Enhancing Lipopolymer Efficiency for Extrahepatic Delivery of Therapeutic Nucleic Acids

Small interfering RNAs (siRNAs) are promising for gene-targeted therapies, but their poor cellular delivery limits clinical use. siRNAs face challenges to cross cell membranes due to their anionic charge and large molecular weight, especially in blood cells. To address this, we developed a lipid-conjugated polyethylenimine (PEI) lipopolymer platform designed for siRNA delivery into blood cells. The cationic PEI forms stable complexes with siRNA, while the lipid component aids cellular uptake. These lipopolymer/siRNA complexes, known as lipopolymer nanoparticles (LPNPs), were evaluated in human peripheral blood mononuclear cells (PBMCs), different leukemia cell lines, and patient-derived cells.

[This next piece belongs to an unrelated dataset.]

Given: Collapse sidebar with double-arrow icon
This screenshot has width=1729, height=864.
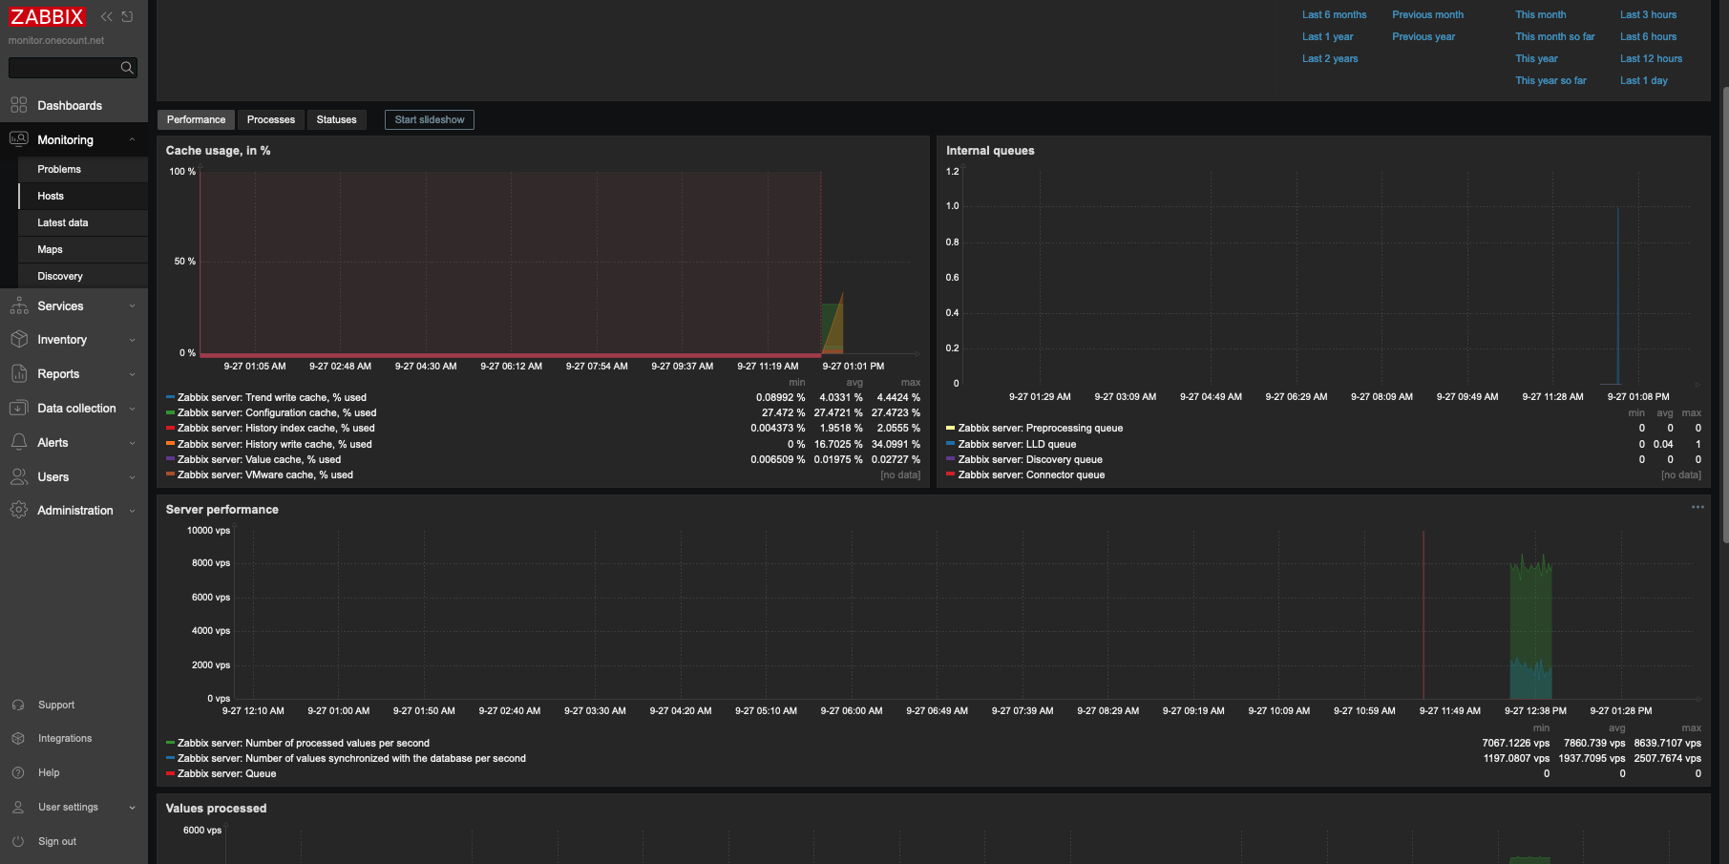Looking at the screenshot, I should pyautogui.click(x=107, y=16).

LPNPs efficiently delivered siRNA in vitro, with a significant extrahepatic in vivo biodistribution profile, particularly to target tissues implicated in leukemia pathology, spleen, and bone marrow. They also silenced oncogenes and induced apoptosis, which leads to reduce the leukemia burden in preclinical models, with minimal toxicity. Importantly, LPNPs did not trigger proinflammatory cytokines in PBMCs from healthy human volunteers, demonstrating both safety and efficacy for leukemia treatment.